Kısa görev 1 ▸
Ayrılık acısıyla ilgili metne dayanarak aşağıdaki soruları yanıtla.
(a) İlişkiyi kim bitirmiş?
(b) Soru hangi tarihte ve kim tarafından cevaplanmış?
(c) Eski sevgili sosyal medyada kimi paylaşmış?
Kısa görev 2 ▸ Ayrılık acısıyla ilgili metne göre, kişi ilişkiyi kendi seçimiyle bitirmiş olsa bile içinde neden derin bir sızı kalabileceğini bir ile üç cümle arasında açıkla.
Kısa görev 3 ▸ Ayrılık acısıyla ilgili metinde "Öncelikle duygularını bu kadar açık" diye başlayan paragrafı, ana bilgilerini koruyarak madde listesi hâlinde yeniden yaz.

Gösterilen metin ▸
Onu istemiyorum ama hala canım acıyor
Merhaba 2 3 Ay önce bitirdiğim bi ilişkim vardı ben bitirmiştim çünkü kendime olan saygımla ona olan sevgim arasında bi seçim yapmam gerekiyordu ben kendimi seçmiştim çünkü kendimi öyle kolay kazanmadım ben neyse ben bitirdim usulüne göre yasımı da yaşar bitiririm dedim ama öyle olmadı her zaman bi yerlerde kendini hatırlatmayı başardı ben her zaman reddeden taraftim ama bi yerlerde hala ona karşı birseyler hissediyordum dün yeni bir ilişki yaptığını öğrendim ve gerçekten kötü oldum içimde sessiz çığlıklar vardı canım yandı çünkü aslinda bana karşı yapabilecekken yapmadığı şeyler vardı sosyal medyada hiç paylaşmadı bizi mesella ama 1 haftalik kızı paylaşmış hemen kıskanmadım ama bunları yapabilecekken yapmadı bana artık tamamen bitti benim için ama hala canım acıyor bilinçaltimda o kadar yer kaplıyor ki gece su içmeye uyanınca bile aklıma gelen ilk şey o oluyor ama istemiyorum da tekrar gelse tekrar reddedicem neden bilmiyorum galiba yaşanabilecekken yaşanmayan şeyler travma oluşturdu ama artık unutup yoluma bakmak istiyorum zaten her yerden çıkardım numarasını falan sildim
Bu soru 25 Temmuz 2025 12:00 tarihinde Psikolog Betül Canbel tarafından cevaplandı.
- Paylaş:
Merhaba Sevgili Danışan,
Öncelikle duygularını bu kadar açık ve içten bir şekilde ifade ettiğin için teşekkür ederim. Bu, kendi iç dünyana karşı ne kadar farkında ve duyarlı olduğunu gösteriyor. Bir ilişkiden çıkmak, hele ki senin kendi benliğini korumak adına verdiğin bir kararla sonlandıysa, bu kararın ardından gelen acıyı yaşamak çok doğaldır. İnsanlar genellikle bir ilişkiyi kendisi sonlandırınca bu duyguların yaşanmayacağını sanır. Oysa bir kararı mantığınla vermen, kalbinin onu hemen takip edeceği anlamına gelmez. Sen kendini seçmişsin, saygını, değerini korumayı önceliklendirmişsin ve bu çok kıymetli bir duruş. Ancak bu seçim, otomatik olarak tüm acıyı ortadan kaldırmaz. Aksine, bazen tam da bu yüzden daha derin bir sızı kalır içimizde. Çünkü vazgeçmek zorunda kaldığımız bir hayal vardır orada; belki onunla yaşanabilecek güzel anılar, belki de içinde yarım kalmış cümleler.

Malzeme ▸

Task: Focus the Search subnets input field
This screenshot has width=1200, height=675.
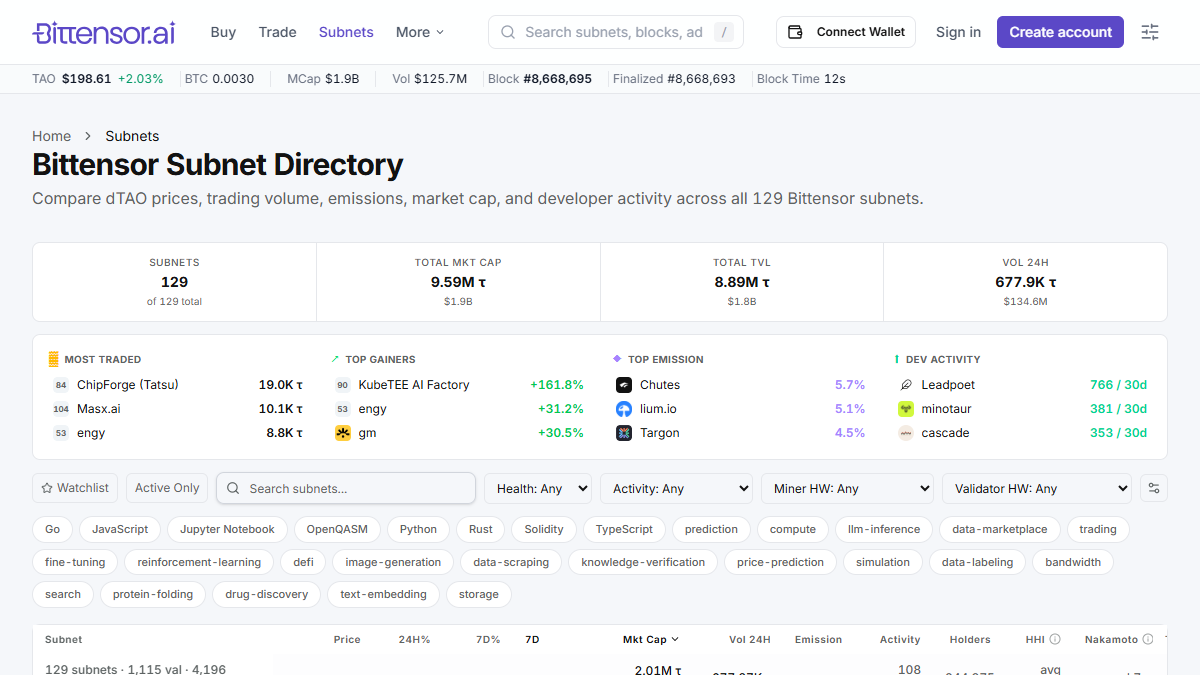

Beklenen çıktı 1 ▸
(a) İlişkiyi yazan kişinin kendisi bitirmiş.
(b) 25 Temmuz 2025 12:00 tarihinde Psikolog Betül Canbel tarafından cevaplanmış.
(c) Bir haftalık ilişkisi olan yeni kızı paylaşmış.

Beklenen çıktı 2 ▸ Mantıkla verilen bir karar, kalbin onu hemen takip edeceği anlamına gelmez. Kendini seçmek acıyı otomatik olarak ortadan kaldırmaz. Geride vazgeçmek zorunda kalınan bir hayal kalır: belki onunla yaşanabilecek güzel anılar, belki de içte yarım kalmış cümleler.

Beklenen çıktı 3 ▸
- Danışana, duygularını açık ve içten ifade ettiği için teşekkür ediliyor. Bu, iç dünyasına karşı farkındalığını ve duyarlılığını gösteriyor.
- Benliği korumak için bitirilen bir ilişkinin ardından acı yaşamak çok doğaldır.
- İnsanlar, ilişkiyi kendileri bitirince bu duyguları yaşamayacaklarını sanır. Oysa mantıkla verilen bir kararı kalp hemen takip etmez.
- Danışanın kendini seçip saygısını ve değerini korumayı önceliklendirmesi kıymetli bir duruştur. Ancak bu seçim acıyı otomatik olarak ortadan kaldırmaz.
- Bazen tam da bu yüzden içte daha derin bir sızı kalır. Çünkü orada vazgeçilmek zorunda kalınan bir hayal vardır: yaşanabilecek güzel anılar ya da yarım kalmış cümleler.